A condenação de um ex-presidente eleito pelo voto direto é um evento que carrega enorme peso político e simbólico. Nunca é salutar para a democracia que um mandatário, legitimado pelas urnas, seja posteriormente condenado criminalmente. Isso revela tanto os limites do sistema quanto a necessidade de resguardar o Estado de Direito contra investidas autoritárias.

O julgamento de Bolsonaro, nesse contexto, representa não apenas a responsabilização individual, mas também a afirmação da resiliência institucional diante de investidas que buscavam subverter a ordem constitucional.

Desde a redemocratização,  presidentes eleitos diretamente enfrentaram rupturas em seus mandatos. Fernando Collor foi alvo do primeiro impeachment da história republicana em 1992. Dilma Rousseff sofreu o afastamento em 2016. Luiz Inácio Lula da Silva foi condenado em processos posteriormente anulados, mas que o retiraram da vida política por anos.

Agora, Jair Bolsonaro se torna o primeiro condenado por crimes contra a própria democracia. Nesse panorama, Fernando Henrique Cardoso desponta como a única exceção: político moderado, alvo de denúncias que não prosperaram, ele conseguiu não apenas concluir seus dois mandatos, como também conduzir uma transição democrática para seu sucessor oposicionista, Lula.

O simbolismo dessa condenação é profundo. Ela mostra que a democracia brasileira, ainda jovem e marcada por instabilidades, é capaz de reagir e punir aqueles que atentam contra seus fundamentos. Ao mesmo tempo, revela um padrão preocupante: líderes eleitos e outrora populares, ao longo do tempo, acabam submetidos ao peso das condenações ou afastamentos.
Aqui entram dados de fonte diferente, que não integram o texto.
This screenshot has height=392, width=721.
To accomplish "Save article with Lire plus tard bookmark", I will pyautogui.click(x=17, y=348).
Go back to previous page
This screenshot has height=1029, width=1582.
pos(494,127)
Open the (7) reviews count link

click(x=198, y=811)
Ex-presidente Jair Bolsonaro em entrevista em Brasília para a Reuters, nesta sexta-feira (18), dia operação sobre soberania nacional
Ex-presidente Jair Bolsonaro em entrevista em Brasília para a Reuters. Crédito: Mateus Bonomi/Reuters/Folhapress

Esse quadro lança luz sobre uma questão incômoda: a própria eficácia do presidencialismo em um país onde o desgaste político, a polarização e as crises institucionais parecem inevitavelmente corroer a legitimidade de seus governantes.

O caso Bolsonaro coloca em evidência um paradoxo. Se, por um lado, o julgamento é um sinal de vitalidade institucional, por outro, acende o alerta de que o sistema político brasileiro permanece preso a ciclos de crises profundas. Mais do que um episódio isolado, trata-se de um reflexo da dificuldade estrutural de consolidar a democracia em bases estáveis, onde a sucessão de lideranças se dê de forma previsível, sem rupturas traumáticas.

E talvez por isso o próprio sistema de governo precise ser repensado. O parlamentarismo costuma ser descartado pela baixa qualidade e credibilidade do Congresso Nacional, mas diante dos limites do presidencialismo de coalizão, das barganhas intermináveis e do peso crescente das emendas parlamentares, a discussão deixa de ser mero exercício acadêmico e passamos a verificar que, de fato, talvez já estejamos em um semipresidencialismo.

Este texto não traduz, necessariamente, a opinião de A Gazeta.